*** Opening Supplied records ***

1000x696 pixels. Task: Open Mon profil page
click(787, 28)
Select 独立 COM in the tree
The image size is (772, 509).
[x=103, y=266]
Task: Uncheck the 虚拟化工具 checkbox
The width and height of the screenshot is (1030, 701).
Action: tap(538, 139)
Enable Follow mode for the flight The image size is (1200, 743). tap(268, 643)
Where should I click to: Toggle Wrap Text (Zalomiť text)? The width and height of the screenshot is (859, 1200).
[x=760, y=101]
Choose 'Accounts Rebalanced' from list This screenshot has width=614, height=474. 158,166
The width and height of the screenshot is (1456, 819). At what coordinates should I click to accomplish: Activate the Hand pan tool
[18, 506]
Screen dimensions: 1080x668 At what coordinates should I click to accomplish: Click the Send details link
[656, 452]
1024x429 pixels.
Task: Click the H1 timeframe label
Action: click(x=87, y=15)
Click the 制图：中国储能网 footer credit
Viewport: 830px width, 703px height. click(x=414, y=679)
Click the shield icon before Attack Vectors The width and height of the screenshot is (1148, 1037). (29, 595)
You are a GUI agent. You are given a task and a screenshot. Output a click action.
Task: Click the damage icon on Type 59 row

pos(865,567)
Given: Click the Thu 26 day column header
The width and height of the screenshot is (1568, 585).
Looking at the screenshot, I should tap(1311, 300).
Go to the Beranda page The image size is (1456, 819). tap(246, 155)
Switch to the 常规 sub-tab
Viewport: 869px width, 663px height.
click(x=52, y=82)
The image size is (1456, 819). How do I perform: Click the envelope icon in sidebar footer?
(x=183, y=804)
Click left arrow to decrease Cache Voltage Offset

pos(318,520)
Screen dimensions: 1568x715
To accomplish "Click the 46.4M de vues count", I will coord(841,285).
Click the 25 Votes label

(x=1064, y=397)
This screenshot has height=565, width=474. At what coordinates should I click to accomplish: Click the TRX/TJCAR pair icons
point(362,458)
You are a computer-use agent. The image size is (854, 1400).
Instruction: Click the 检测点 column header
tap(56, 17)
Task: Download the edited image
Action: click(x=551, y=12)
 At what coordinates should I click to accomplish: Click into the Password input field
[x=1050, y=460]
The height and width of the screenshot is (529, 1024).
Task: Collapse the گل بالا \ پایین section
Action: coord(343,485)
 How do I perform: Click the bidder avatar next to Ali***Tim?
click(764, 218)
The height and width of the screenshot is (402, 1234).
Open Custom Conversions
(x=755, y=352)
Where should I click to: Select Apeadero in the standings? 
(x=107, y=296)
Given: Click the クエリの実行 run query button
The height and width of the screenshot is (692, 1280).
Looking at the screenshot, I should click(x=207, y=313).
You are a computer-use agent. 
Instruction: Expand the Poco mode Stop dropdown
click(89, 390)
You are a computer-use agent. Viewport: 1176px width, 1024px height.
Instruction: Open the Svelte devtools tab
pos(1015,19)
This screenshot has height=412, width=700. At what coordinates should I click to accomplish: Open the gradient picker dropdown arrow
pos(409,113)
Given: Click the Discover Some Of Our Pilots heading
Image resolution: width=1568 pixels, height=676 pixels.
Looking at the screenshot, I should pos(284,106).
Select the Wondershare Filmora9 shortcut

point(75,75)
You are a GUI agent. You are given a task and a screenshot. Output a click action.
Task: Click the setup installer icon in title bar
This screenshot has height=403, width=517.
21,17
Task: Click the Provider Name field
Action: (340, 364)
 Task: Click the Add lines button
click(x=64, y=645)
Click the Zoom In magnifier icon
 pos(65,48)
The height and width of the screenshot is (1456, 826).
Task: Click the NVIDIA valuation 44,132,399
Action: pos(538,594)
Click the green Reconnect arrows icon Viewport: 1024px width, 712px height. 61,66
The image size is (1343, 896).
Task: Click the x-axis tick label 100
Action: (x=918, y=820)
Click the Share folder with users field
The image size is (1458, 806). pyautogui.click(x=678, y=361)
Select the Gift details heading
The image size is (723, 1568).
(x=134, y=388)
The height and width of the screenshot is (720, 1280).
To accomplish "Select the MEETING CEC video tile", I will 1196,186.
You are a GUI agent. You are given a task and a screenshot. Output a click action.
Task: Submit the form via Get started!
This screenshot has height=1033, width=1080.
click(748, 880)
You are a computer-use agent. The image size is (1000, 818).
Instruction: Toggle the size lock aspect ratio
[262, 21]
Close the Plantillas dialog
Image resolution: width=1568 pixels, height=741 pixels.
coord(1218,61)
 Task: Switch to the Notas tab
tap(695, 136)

*** Closing Supplied records ***

Instructions for the task. Print, unaltered, every line from the beginning of the material down to the line with "Enable Follow mode".

Response area.
1000x696 pixels. Task: Open Mon profil page
click(787, 28)
Select 独立 COM in the tree
The image size is (772, 509).
[x=103, y=266]
Task: Uncheck the 虚拟化工具 checkbox
The width and height of the screenshot is (1030, 701).
Action: tap(538, 139)
Enable Follow mode for the flight The image size is (1200, 743). tap(268, 643)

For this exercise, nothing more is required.